Problem details:
Revise the records below, starting at the line that has "Add Origami Crane" and stopping after the line that has "click(x=10, y=229)". Write out those lines again with "GUI agent" changed to "GUI assistant" and nothing else altered.

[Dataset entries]
%%

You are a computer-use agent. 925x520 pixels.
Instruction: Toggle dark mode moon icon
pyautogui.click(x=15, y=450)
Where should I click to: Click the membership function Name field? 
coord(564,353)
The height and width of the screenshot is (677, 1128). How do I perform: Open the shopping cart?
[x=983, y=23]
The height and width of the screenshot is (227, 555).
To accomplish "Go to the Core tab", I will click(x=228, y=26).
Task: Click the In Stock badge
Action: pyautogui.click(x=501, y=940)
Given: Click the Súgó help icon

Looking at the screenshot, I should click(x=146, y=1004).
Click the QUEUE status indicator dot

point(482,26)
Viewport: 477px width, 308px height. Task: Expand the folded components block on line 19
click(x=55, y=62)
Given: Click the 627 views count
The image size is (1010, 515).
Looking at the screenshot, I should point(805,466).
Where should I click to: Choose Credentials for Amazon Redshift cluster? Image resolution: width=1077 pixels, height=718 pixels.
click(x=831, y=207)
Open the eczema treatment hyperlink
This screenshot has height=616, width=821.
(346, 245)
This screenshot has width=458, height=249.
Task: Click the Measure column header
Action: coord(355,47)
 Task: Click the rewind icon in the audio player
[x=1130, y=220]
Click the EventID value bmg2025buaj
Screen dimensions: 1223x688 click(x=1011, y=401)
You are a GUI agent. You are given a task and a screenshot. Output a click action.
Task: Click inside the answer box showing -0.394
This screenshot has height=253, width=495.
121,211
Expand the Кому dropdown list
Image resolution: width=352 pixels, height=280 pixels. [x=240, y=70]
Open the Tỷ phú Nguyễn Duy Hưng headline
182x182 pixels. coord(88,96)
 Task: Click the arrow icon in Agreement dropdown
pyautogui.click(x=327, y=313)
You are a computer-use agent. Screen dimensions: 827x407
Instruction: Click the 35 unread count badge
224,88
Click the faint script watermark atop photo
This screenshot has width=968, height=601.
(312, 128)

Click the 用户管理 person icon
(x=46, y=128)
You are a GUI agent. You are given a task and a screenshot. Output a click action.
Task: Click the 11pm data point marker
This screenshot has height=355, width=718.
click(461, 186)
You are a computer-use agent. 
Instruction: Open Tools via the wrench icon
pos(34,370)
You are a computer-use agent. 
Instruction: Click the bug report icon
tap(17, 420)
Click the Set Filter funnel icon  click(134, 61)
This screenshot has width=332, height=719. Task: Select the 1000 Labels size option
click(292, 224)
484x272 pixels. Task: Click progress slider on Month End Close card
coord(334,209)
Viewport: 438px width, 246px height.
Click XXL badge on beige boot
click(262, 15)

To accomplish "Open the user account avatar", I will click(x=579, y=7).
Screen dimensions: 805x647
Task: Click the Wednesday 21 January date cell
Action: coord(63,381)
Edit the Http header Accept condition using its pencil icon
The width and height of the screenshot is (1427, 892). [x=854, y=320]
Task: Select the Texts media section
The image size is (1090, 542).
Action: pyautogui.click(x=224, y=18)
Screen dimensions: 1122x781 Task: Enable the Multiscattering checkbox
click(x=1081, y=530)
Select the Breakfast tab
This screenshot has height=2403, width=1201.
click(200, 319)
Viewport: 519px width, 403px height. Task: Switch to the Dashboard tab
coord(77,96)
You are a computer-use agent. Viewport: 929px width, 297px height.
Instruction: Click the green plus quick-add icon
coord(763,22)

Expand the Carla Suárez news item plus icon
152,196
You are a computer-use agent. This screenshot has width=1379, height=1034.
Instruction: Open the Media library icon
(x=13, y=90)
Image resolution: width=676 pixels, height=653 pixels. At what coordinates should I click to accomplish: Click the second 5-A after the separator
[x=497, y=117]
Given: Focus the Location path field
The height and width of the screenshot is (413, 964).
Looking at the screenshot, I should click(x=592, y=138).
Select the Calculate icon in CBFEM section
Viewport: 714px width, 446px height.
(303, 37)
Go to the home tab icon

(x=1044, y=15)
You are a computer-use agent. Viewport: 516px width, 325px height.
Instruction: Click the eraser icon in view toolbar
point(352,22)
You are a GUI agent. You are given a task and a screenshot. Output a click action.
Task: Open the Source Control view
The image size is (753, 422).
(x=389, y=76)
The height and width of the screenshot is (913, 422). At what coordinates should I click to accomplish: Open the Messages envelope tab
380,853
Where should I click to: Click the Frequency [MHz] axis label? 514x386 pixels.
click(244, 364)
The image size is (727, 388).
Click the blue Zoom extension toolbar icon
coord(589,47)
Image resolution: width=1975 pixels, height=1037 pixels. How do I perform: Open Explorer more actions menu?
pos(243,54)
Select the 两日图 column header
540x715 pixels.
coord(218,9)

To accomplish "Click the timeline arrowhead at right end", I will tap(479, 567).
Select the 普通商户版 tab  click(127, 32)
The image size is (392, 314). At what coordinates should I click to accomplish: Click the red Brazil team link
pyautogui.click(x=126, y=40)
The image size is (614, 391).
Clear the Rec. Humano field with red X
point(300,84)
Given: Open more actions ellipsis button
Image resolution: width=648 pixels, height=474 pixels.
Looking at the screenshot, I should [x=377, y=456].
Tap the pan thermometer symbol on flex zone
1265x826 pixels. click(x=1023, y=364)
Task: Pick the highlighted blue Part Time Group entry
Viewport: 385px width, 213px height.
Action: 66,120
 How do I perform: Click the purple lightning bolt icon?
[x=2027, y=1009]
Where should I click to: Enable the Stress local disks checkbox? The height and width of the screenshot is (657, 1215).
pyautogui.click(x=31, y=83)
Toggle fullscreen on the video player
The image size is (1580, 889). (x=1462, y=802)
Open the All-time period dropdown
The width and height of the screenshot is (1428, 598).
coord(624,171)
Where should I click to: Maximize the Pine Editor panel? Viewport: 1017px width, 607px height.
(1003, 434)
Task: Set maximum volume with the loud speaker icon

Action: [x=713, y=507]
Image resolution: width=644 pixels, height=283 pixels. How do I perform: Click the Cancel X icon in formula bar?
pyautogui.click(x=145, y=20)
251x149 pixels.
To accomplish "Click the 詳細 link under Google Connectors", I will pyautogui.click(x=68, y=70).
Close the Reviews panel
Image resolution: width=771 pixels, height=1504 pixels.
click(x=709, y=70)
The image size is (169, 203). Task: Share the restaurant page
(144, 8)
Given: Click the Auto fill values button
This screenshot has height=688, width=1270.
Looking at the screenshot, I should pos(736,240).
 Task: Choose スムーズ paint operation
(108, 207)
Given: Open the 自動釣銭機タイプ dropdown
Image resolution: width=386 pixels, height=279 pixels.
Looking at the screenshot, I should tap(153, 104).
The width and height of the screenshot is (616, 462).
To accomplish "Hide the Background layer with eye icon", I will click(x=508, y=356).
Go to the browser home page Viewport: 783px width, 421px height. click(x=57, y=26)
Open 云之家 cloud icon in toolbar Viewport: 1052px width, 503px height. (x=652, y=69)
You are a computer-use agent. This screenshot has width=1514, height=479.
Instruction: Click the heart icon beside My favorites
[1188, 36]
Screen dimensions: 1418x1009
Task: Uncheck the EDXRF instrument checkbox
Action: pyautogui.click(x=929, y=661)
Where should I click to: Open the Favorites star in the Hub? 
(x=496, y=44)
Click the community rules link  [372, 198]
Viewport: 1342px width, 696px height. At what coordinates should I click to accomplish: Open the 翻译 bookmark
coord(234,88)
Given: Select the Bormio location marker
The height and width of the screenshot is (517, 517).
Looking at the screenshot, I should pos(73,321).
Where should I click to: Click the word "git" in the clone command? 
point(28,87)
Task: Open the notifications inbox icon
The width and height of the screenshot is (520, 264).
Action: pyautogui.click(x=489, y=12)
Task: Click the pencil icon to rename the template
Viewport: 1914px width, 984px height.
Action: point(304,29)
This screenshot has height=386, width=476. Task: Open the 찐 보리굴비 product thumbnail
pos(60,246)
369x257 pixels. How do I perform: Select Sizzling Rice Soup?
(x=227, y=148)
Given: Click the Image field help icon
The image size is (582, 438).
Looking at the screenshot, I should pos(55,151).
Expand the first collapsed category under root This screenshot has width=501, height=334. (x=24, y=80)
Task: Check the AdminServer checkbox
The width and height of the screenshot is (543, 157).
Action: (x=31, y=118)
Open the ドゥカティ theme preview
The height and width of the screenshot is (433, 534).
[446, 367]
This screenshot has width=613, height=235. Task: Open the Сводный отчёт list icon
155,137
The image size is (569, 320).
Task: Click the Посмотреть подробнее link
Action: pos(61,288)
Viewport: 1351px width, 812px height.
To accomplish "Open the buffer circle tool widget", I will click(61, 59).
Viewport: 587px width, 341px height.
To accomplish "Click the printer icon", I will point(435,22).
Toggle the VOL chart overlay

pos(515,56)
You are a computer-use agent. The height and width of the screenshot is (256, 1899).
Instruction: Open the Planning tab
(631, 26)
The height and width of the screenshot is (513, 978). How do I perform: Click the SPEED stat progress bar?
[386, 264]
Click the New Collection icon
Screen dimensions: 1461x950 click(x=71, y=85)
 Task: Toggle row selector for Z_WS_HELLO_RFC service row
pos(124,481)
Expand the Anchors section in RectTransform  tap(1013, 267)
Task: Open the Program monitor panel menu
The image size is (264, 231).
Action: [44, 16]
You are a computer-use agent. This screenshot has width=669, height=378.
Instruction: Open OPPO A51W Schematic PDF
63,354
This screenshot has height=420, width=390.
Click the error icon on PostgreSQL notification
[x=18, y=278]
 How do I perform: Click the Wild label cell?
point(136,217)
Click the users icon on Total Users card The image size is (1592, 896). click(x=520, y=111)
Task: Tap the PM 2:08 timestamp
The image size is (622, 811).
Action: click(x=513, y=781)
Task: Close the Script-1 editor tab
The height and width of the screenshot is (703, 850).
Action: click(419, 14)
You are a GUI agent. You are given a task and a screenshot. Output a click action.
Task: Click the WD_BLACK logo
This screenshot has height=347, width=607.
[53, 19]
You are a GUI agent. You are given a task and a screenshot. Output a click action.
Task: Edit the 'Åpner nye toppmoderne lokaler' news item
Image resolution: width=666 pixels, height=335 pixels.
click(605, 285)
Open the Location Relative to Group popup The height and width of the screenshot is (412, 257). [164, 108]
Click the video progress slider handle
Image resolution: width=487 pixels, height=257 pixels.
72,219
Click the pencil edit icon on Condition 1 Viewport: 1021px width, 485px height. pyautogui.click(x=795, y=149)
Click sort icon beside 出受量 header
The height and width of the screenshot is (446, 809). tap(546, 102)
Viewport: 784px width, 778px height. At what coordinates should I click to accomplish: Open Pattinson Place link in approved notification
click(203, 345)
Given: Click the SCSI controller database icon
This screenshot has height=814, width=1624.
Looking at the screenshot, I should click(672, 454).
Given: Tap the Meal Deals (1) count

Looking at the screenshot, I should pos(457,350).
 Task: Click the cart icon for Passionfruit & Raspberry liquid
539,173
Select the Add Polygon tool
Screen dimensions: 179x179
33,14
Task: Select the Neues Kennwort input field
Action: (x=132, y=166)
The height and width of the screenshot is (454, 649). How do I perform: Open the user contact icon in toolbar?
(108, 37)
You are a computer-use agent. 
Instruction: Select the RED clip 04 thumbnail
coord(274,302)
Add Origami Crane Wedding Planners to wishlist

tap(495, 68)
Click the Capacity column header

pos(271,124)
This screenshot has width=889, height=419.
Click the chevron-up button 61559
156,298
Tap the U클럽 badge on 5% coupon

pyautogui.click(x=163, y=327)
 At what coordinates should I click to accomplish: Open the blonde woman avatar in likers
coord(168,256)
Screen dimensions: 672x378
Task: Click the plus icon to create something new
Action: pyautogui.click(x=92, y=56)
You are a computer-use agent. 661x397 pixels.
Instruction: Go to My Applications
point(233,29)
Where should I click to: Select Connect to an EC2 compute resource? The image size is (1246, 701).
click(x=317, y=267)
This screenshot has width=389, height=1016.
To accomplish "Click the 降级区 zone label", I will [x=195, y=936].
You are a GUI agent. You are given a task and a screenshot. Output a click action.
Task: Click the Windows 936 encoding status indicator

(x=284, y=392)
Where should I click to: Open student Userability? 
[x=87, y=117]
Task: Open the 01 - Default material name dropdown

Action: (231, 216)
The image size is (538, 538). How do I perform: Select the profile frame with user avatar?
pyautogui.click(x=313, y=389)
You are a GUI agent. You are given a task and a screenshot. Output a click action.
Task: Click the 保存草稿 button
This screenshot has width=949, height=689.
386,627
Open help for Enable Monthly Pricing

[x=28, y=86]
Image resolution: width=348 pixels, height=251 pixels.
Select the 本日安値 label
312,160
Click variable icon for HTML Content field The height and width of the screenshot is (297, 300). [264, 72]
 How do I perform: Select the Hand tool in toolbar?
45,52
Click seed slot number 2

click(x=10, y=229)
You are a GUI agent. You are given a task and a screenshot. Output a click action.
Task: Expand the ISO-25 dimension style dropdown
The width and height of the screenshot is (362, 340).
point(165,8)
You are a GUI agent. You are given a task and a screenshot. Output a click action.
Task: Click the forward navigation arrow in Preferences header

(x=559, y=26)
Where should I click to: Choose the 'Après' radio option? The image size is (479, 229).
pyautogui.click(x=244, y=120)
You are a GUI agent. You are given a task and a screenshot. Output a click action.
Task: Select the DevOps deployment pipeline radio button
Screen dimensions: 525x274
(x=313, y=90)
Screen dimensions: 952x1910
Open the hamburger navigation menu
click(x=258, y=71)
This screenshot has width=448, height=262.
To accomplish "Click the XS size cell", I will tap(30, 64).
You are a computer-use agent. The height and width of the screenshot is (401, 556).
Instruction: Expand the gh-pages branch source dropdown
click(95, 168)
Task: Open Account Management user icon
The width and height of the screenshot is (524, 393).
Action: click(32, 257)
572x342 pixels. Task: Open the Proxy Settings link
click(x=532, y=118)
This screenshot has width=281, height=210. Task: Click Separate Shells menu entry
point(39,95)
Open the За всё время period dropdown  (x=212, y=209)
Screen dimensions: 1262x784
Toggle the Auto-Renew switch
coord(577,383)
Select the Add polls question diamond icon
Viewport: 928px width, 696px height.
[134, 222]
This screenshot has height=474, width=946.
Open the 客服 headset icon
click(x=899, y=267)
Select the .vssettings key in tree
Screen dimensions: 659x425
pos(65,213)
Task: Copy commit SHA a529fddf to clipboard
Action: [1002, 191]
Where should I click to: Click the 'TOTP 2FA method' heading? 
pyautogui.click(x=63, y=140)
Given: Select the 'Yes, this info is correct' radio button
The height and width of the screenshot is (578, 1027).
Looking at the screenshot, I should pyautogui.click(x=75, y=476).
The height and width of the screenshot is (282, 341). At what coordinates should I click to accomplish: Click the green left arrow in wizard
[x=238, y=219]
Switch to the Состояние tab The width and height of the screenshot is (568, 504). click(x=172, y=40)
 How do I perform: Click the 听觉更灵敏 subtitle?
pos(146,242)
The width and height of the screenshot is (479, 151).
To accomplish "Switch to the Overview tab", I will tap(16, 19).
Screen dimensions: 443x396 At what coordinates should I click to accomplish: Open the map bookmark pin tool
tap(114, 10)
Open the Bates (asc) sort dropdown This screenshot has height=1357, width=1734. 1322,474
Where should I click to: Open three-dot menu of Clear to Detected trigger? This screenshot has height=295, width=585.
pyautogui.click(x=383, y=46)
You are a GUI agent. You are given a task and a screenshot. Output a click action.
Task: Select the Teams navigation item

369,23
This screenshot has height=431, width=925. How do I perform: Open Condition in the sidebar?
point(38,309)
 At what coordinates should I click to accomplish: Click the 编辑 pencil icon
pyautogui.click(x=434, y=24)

%%

Solution for this exercise:
Add Origami Crane Wedding Planners to wishlist

tap(495, 68)
Click the Capacity column header

pos(271,124)
This screenshot has width=889, height=419.
Click the chevron-up button 61559
156,298
Tap the U클럽 badge on 5% coupon

pyautogui.click(x=163, y=327)
 At what coordinates should I click to accomplish: Open the blonde woman avatar in likers
coord(168,256)
Screen dimensions: 672x378
Task: Click the plus icon to create something new
Action: pyautogui.click(x=92, y=56)
You are a computer-use agent. 661x397 pixels.
Instruction: Go to My Applications
point(233,29)
Where should I click to: Select Connect to an EC2 compute resource? The image size is (1246, 701).
click(x=317, y=267)
This screenshot has width=389, height=1016.
To accomplish "Click the 降级区 zone label", I will [x=195, y=936].
You are a GUI assistant. You are given a task and a screenshot. Output a click action.
Task: Click the Windows 936 encoding status indicator

(x=284, y=392)
Where should I click to: Open student Userability? 
[x=87, y=117]
Task: Open the 01 - Default material name dropdown

Action: (231, 216)
The image size is (538, 538). How do I perform: Select the profile frame with user avatar?
pyautogui.click(x=313, y=389)
You are a GUI assistant. You are given a task and a screenshot. Output a click action.
Task: Click the 保存草稿 button
This screenshot has width=949, height=689.
386,627
Open help for Enable Monthly Pricing

[x=28, y=86]
Image resolution: width=348 pixels, height=251 pixels.
Select the 本日安値 label
312,160
Click variable icon for HTML Content field The height and width of the screenshot is (297, 300). [264, 72]
 How do I perform: Select the Hand tool in toolbar?
45,52
Click seed slot number 2

click(x=10, y=229)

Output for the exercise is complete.